Saturday, July 9, 2022

What is the secret to a delicious marinade that you can actually taste in your meat or chicken after grilling?

 So, What is the secret to a delicious marinade that you can actually taste in your meat or chicken after grilling?

Originally found on Grilling on Quora

 

My suggestion to “What is the secret to a delicious marinade that you can actually taste in your meat or chicken after grilling?” is to consider both time and concentration of the spices in your marinades. In addition, there are a couple of techniques you can use to get the flavor into the meat.

When we do ours, we marinate the meat with spices and a good amount of salt. Then we wrap the meat in plastic and let them sit in the fridge overnight. That gives time for the salt to work. The salt in the marinade moves water in and out of the meat using osmosis and diffusion.

Salt triggers osmosis by attracting water in the meat and causing it to move towards itself. This can really concentrate the flavor of the meat. Then, if your spices are moist, salt can help it move back into the meat. Salt is a solute. When you add liquid to a solute, it diffuses, spreading out the concentration of salt, creating a solution.

The key to using salt with meat is controlling the process of diffusion.

If you remember basic biology, diffusion is the tendency for substances to disperse through a substance until equilibrium, is reached. This means that the concentrations are balanced out. When you use salt in a meat marinade and let it rest, the salt will disperse to create an even concentration throughout the meat.

Another “secret” is to poke a few holes in the meat using a meat tenderizer. Meat tenderizers that have needles on them can poke holes throughout the meat. These give little channels for the flavors of rubs and marinades to travel into the center of the meat.

These work well, especially on thicker cuts of meat. Again, time is your friend. Let the meat sit in the marinade or rub in the fridge for a few hours at least to give the flavors a chance to go deep.

Finally, there are two other extreme options: injection and butterflying.

You can literally inject flavors with a kitchen syringe into the center of your meat. Most people recognize this as something you do with a turkey or a brisket but it can be done with smaller cuts of meat just as easily. It has to be in liquid form, though, but that’s an easy enough fix. Just add water (or even chicken stock or beef bullion) to your rubs or marinades until they flow easily through the syringe. Make sure that the particles in the marinade are not larger than the needle, otherwise they will clog up your syringe.

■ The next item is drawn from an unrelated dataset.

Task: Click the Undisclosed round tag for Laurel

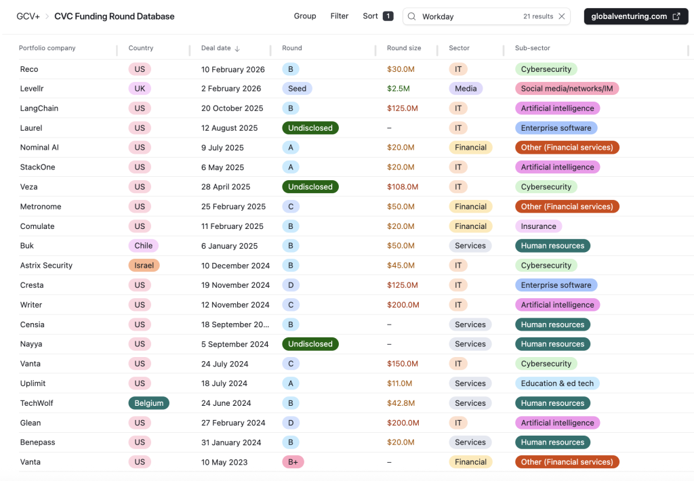Action: pyautogui.click(x=310, y=127)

Then just poke and push the flavoring into the middle of the meat. One note here is it works better with homemade marinades because a lot of store bought marinades have extra salt, figuring they’ll mostly be on the surface of the meat. When you put the stuff in the interior, you don’t want it to be overly salty.

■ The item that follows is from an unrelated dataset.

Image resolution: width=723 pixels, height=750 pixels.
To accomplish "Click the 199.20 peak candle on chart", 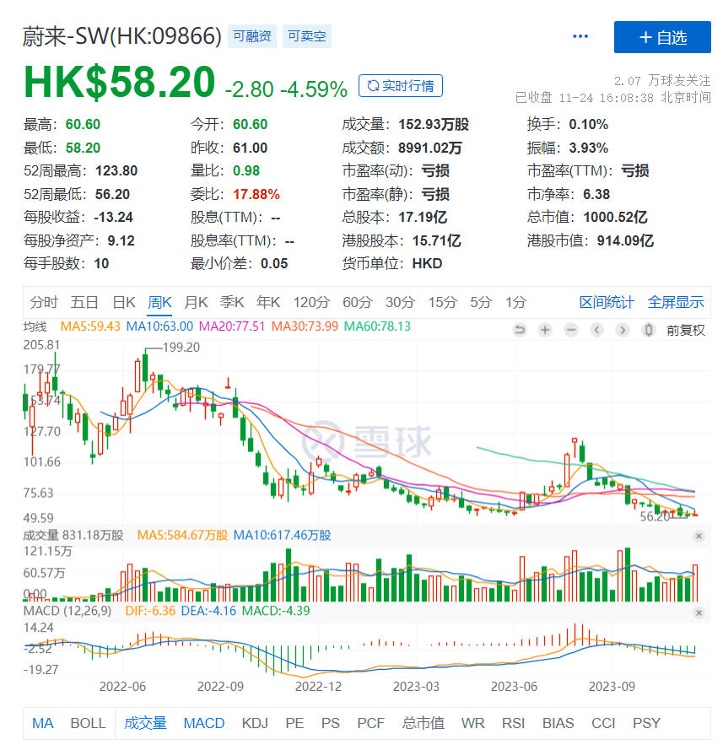I will 145,366.
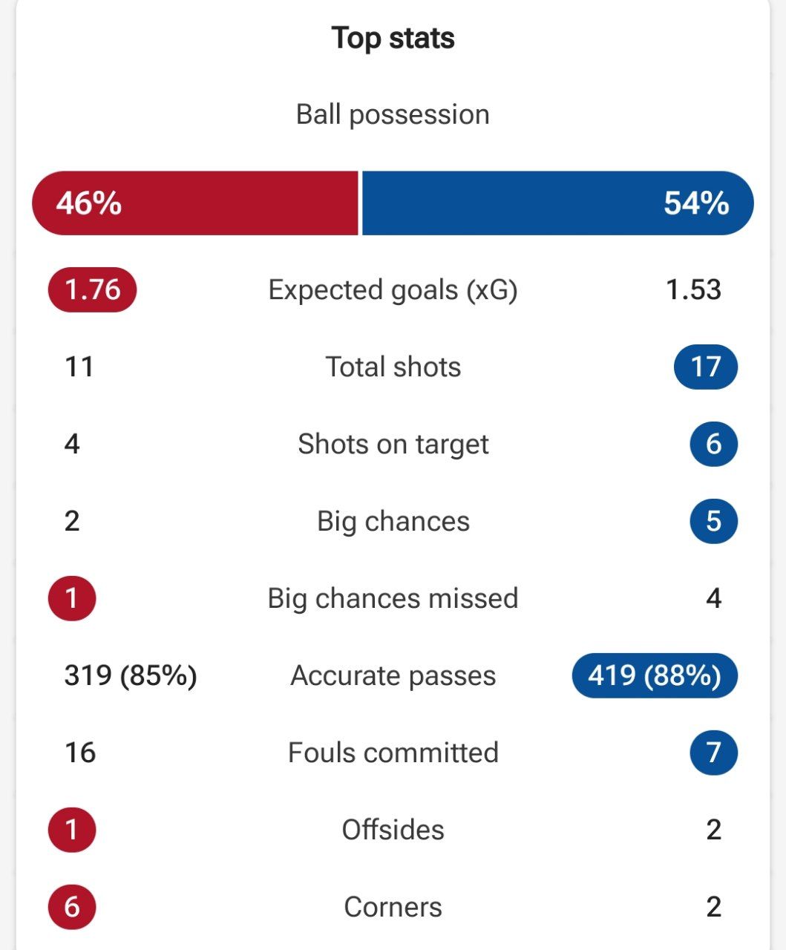Click the blue 6 shots on target badge

click(713, 444)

The advantage to this technique is once you’re done poking, you don’t have to wait for it to set in the fridge. The meat can be cooked right away.

Butterfly Meat

No, we are not harvesting butterflies for their meat, that would take forever.

Instead, you make a cut in the meat laterally, but not all the way through to the end. This makes it open like a book. It takes a little knife skill but is easy to do once you get the hang of it and you don’t need to buy that kitchen syringe. Chill the meat before you start to butterfly it and it is much easier to cut this way. You can also use cutting guides on either side of the meat and it slices very evenly.

Once you have it open, put your spices or brush a marinade on the inside of the meat all the way up to the “hinge.” Then close the two sides back up. You can secure it back together with toothpicks if you like but as it cooks, the proteins will pretty much seal the meat again. You can then marinade or rub the outside of the meat as well. This gives you flavor inside and out.

The hardest part is finding your favorite marinade spice flavor. But, once you do, a good marinade is the spice of life.